For a long time, I have worshipped at the temple of my own mind. Maybe you can relate: it’s the belief that thinking hard enough or obsessively enough, manipulating a situation to the best of your ability, will result in a desired outcome. If there is anything I am certain of, it is that this method does not work. Manipulating and planning have helped me to an extent, but there is also another component and this, I think, is mystery,or what Wallace means by “a spiritual type thing.” I have come to believe that there is an exquisitely delicate balance between striving and allowing for mystery, though this balance consistently proves to be elusive.

My life as a musician has run the gamut. I started at age five as a pianist and composer, diligently capturing my five to twenty-five second “pieces” on a tape recorder which I labeled “Ariel’s Play Along.” Composition exited the picture at age seven when I started cello and began the required structure of lessons and practicing from sheet music. I still remember what it felt like to hold my eighth size rental cello for the first time. I remember unpacking it from the soft black case, days before my first lesson, tightening the bow and sawing at the strings. I knew how bad it sounded (“like a dying cow,” according to my older sister and both my parents) but in my head I was hearing tone of golden strands, an aural illusion not unlike one of Don Quixote’s fantasies. “I can’t wait to be good at this,” I thought. Note the determination in that thought: I can’t wait, not I hope I will be… I remember holding the bow in my fist and plucking the strings, just as I had seen orchestral players do during pizzicato sections, and wondering if I was doing it right.

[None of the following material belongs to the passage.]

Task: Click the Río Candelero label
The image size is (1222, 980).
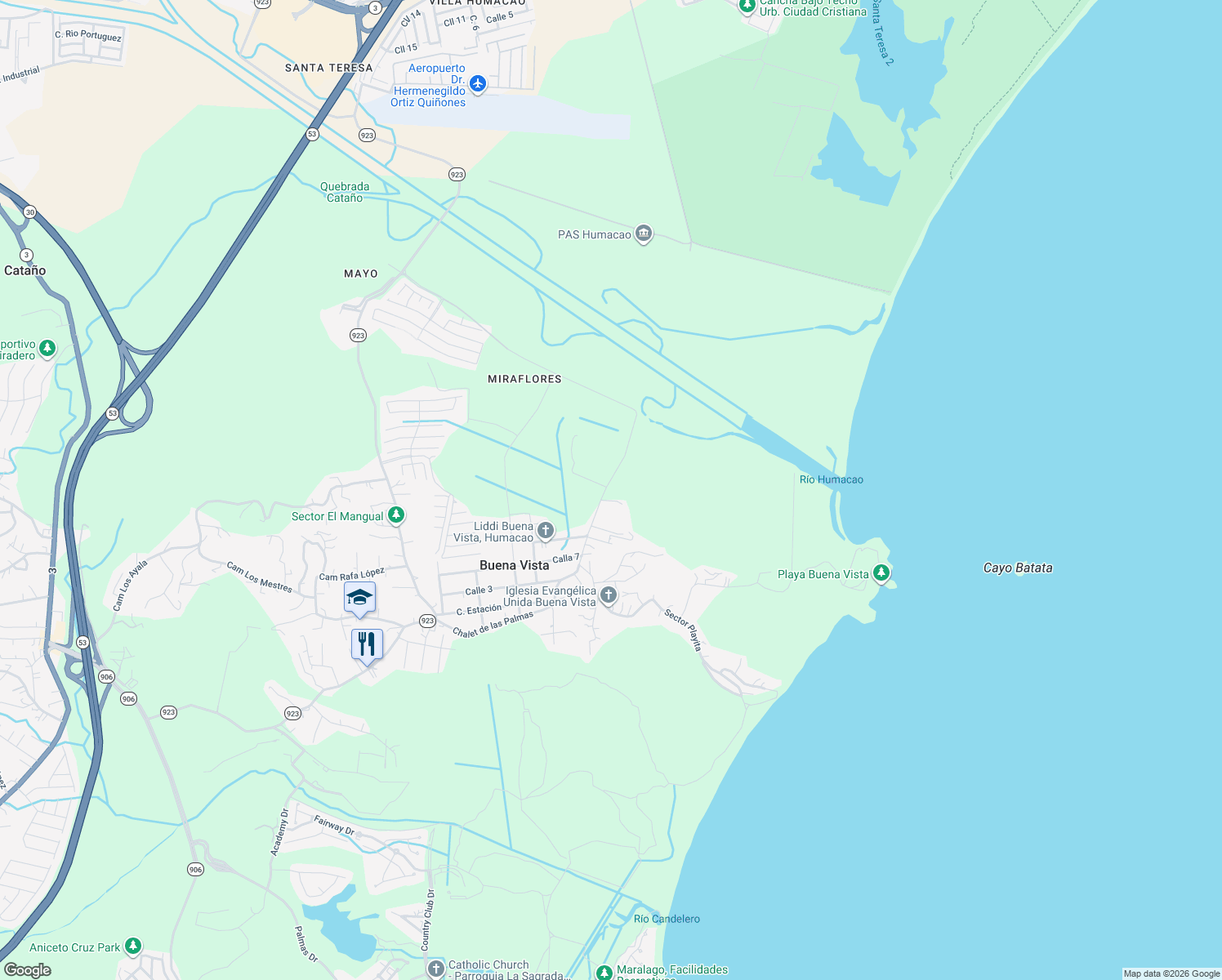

Fast forward to my first ever fiddle camp, age eighteen, summer before college, where all ages and levels of people gathered lakeside and fireside to play music by ear. Learning by ear was something I hadn’t done since my early Suzuki years and by the end of those five days in the woods, that old familiar feeling was back, the one I’d experienced upon holding my first cello. By now, I had lived my younger self’s desire to be “good at cello” although I would never have noted this significance at the time, the mind temple being a powerful force. It almost goes without saying how culturally fixated we are on striving and outcome, how little we are able to acknowledge our own success and achievement without realizing how far we have yet to go.

So now I was faced with an additional goal: to be a great “fiddling” cellist. Which of course couldn’t have been worse timing considering I was heading to college a few weeks later to study classical cello performance. In college I quickly learned that the most important thing in life was how many hours I spent alone in a tiny room in order to please my teacher, impress my fellow studio cellists, and improve my abilities. Here, it was perhaps not my own mind I worshipped but the expectations of others. If my mind was a temple, the practice room became an altar.

By the time college was over, I was burnt out and sure that I did not want to take orchestra auditions, wanting instead to pursue a career in “folk music.” At that point, fiddle tunes were the only way in which I knew how to be creative. I knew that they didn’t involve getting every note right or shutting myself alone in a room for several hours a day. I was in love with their haphazard, dusty sounds. This music acted as a gateway out of the rigidity of my classical background and into new territory, a threshold that vastly expanded during my time at New England Conservatory’s Contemporary Improvisation program.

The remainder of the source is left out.